Restate word for word the entries below, starting with the line with "Like the post" and continuing through the line with "You are a computer-use agent. The height". Include both of those lines and no others.

# Collected data:
● ● ●
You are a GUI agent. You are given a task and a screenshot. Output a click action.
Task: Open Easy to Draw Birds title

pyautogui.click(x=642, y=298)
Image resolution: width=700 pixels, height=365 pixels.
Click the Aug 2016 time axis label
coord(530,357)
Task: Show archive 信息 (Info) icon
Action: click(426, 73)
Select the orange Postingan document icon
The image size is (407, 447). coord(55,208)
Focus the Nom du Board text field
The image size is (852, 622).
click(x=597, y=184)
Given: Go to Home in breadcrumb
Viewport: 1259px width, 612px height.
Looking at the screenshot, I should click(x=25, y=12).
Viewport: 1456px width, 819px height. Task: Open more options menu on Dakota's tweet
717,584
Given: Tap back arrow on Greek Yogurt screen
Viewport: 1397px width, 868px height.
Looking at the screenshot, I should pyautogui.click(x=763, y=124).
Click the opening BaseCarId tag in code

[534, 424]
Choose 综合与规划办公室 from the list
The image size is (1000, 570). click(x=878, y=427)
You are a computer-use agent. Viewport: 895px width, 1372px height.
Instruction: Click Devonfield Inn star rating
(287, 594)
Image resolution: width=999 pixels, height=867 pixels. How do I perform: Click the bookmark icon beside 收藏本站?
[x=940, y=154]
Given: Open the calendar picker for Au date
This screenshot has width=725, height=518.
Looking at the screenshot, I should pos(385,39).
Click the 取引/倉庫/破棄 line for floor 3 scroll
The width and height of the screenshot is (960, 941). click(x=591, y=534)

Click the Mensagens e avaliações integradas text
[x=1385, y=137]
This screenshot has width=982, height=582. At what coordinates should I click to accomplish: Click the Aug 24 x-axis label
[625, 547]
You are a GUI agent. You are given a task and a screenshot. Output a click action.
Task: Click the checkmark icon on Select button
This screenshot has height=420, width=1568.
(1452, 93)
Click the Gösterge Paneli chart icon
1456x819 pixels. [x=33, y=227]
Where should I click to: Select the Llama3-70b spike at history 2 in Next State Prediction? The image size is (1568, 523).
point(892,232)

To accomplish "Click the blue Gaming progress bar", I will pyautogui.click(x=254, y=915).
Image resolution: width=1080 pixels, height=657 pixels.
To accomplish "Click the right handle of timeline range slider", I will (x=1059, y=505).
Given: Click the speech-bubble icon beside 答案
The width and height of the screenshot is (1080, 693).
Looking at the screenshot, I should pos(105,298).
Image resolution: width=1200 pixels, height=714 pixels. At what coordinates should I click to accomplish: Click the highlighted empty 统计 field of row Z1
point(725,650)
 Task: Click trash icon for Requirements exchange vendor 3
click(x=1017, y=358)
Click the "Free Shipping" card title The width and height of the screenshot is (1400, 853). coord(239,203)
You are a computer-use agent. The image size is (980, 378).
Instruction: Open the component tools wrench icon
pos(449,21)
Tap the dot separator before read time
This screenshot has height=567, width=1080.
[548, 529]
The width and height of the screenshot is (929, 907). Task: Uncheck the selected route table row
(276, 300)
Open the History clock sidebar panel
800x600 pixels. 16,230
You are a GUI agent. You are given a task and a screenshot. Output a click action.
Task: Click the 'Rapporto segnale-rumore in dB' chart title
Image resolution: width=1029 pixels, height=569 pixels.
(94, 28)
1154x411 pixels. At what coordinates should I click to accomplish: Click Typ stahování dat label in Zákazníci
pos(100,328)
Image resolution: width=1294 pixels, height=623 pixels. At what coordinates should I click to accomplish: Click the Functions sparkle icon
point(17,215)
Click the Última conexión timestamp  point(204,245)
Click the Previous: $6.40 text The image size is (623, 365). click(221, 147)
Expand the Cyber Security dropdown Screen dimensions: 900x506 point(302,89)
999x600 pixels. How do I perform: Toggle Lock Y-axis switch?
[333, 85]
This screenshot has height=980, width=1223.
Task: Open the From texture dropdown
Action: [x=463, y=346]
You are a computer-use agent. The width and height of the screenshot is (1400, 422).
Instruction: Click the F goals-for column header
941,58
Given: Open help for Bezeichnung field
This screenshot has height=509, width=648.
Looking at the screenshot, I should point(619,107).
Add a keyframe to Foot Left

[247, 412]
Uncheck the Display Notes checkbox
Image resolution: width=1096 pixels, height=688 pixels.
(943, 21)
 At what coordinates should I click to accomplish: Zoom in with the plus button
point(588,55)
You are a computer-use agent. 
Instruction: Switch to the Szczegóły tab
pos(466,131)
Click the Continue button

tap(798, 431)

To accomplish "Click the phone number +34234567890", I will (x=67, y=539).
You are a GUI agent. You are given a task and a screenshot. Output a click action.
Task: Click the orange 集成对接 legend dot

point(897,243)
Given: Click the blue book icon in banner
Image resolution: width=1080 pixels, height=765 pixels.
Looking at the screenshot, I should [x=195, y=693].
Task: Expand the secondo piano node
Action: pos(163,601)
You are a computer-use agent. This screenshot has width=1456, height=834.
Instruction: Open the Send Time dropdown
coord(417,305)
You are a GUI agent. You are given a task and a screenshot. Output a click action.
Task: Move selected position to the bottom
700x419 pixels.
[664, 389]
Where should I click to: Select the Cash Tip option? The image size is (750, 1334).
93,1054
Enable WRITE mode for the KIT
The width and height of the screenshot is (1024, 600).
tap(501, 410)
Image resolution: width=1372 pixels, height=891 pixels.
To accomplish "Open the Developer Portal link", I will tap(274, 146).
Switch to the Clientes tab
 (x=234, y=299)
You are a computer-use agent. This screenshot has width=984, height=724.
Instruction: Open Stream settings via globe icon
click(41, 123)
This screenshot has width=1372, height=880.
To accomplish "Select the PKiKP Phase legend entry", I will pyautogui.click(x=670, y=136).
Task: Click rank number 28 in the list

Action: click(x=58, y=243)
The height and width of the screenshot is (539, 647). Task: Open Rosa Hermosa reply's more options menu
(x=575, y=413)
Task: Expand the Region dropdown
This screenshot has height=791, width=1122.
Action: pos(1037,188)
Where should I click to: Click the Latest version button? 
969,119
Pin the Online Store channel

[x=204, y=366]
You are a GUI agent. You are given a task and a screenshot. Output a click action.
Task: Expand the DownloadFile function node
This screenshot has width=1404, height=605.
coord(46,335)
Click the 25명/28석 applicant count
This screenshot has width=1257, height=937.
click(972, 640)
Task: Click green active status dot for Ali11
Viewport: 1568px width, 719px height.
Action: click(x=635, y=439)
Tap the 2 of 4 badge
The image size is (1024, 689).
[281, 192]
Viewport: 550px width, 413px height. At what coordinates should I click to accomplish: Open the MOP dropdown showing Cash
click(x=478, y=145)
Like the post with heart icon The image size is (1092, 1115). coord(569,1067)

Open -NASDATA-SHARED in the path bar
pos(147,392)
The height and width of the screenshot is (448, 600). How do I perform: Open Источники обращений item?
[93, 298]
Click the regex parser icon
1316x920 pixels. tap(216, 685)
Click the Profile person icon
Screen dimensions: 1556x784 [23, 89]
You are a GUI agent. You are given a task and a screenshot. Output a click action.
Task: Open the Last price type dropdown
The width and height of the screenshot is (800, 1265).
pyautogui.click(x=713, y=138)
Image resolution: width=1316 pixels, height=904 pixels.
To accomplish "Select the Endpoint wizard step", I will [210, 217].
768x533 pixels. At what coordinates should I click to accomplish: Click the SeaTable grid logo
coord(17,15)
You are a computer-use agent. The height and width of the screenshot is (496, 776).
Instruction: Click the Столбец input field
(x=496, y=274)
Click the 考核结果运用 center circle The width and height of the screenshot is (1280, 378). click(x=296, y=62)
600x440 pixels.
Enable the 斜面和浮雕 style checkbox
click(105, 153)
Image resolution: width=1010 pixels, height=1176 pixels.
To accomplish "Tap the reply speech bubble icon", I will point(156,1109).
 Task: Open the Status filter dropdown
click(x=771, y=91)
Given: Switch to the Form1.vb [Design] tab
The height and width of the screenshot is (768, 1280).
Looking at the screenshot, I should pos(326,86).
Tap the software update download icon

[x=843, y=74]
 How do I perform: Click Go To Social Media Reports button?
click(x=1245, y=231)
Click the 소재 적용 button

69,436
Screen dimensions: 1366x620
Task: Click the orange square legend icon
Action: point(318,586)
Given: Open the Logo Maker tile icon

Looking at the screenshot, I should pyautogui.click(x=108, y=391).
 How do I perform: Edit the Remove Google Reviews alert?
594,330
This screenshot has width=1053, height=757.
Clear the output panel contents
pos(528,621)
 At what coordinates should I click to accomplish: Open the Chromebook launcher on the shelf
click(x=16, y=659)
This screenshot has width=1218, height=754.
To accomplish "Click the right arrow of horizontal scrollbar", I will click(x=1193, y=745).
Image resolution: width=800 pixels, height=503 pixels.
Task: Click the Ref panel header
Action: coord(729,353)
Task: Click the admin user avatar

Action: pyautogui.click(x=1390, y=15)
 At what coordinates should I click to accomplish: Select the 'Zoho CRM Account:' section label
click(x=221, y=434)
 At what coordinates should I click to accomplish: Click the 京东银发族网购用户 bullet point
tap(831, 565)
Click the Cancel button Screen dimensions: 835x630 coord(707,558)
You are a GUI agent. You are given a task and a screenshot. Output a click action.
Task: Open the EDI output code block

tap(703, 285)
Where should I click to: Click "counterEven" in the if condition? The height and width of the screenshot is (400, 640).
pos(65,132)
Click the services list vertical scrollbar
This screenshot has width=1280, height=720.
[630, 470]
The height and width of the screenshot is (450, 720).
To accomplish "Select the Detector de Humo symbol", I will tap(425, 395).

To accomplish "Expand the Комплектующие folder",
● ● ●
# OUTPUT OF THE EXERCISE:
Like the post with heart icon The image size is (1092, 1115). coord(569,1067)

Open -NASDATA-SHARED in the path bar
pos(147,392)
The height and width of the screenshot is (448, 600). How do I perform: Open Источники обращений item?
[93, 298]
Click the regex parser icon
1316x920 pixels. tap(216, 685)
Click the Profile person icon
Screen dimensions: 1556x784 [23, 89]
You are a GUI agent. You are given a task and a screenshot. Output a click action.
Task: Open the Last price type dropdown
The width and height of the screenshot is (800, 1265).
pyautogui.click(x=713, y=138)
Image resolution: width=1316 pixels, height=904 pixels.
To accomplish "Select the Endpoint wizard step", I will [210, 217].
768x533 pixels. At what coordinates should I click to accomplish: Click the SeaTable grid logo
coord(17,15)
You are a computer-use agent. The height and width of the screenshot is (496, 776).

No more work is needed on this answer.